What is a driver and why does my computer not have one?

What is a driver and why does my computer not have one?

A driver is the bit of software than lets a piece of hardware in or attached to your computer (like the video card or printer) work with the Operating system. Like windows 10 or 11.

Missing drivers happen for a small variety of reasons and there is probably a built-in troubleshooter to find and load one for it. Hopefully we’re not talking about your network card. That makes it a lot harder.

A “driver” is software to operate a peripheral like a printer or scanner or whatever. Apparently you plugged something in for which the computer doesn’t have an installed driver (generally, the operating system will have a bunch of common ones preinstalled and/or information to download them from the internet to cover most but not all devices).
The solution is to find and install the driver for the device (there might be a disk that came with it, or you might need to find it on the manufacturer’s web site).

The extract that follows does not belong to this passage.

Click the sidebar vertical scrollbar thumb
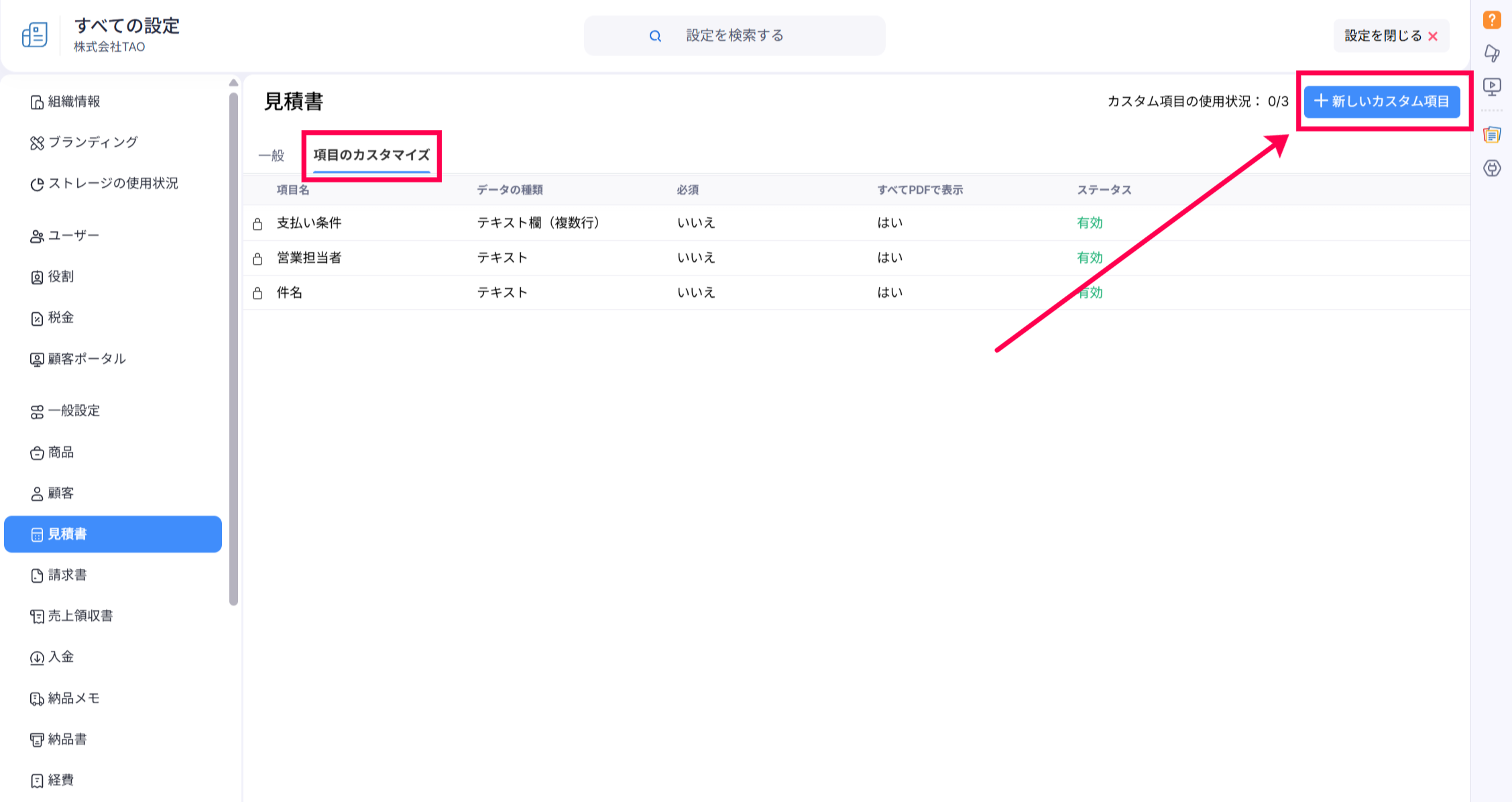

This, in particular, is where I run into any issues with drivers, particularly for peripheral devices (printers, mice, external drives, etc.) that aren’t part of the computer’s original setup.

Now that most computers don’t have CD-ROM drives installed, and peripherals tend to not come packaged with the drivers on a CD, the norm now is downloading the drivers from the web site of the peripheral’s manufacturer.

I’ll try to find it. I thought the printer I bought put it in. Do I have to get some kind of disk to put one in?

See my and Steve_MB’s replies.

As noted by the previous comment, your best bet is probably to go to the manufacturer web site, search for the specific model, and download the driver.

I did download the setup from the manufacturer.

If you aren’t sure where to go, do a search on “[printer manufacturer] [printer model number] printer driver,” and make sure that whatever link you follow is actually going to the manufacturer’s website.

As with all things, sometimes the answer is unplug it and plug it back in again.

Yeah I did that a couple times. And I went to their website and it seems to be designed to not help if your problem isn’t on their list. Guess they figure already got his money so he can go pound sand. I tried to download their driver and it says it does not recognize the printer.

Does ANYONE other then canon make a simple printer that a retied old fart living on social security can afford that will work. I guess I’m just SOL with this one and have to eat the money I spent with canon. And the ink wasn’t cheap either.

There is a Generic Canon Driver for all 64 bit Windows Op systems, this should work once installed.

It shouldn’t be difficult to download a driver from Canon. What operating system are you running?

It says it already exists. So do I need to move on and buy another printer or another computer?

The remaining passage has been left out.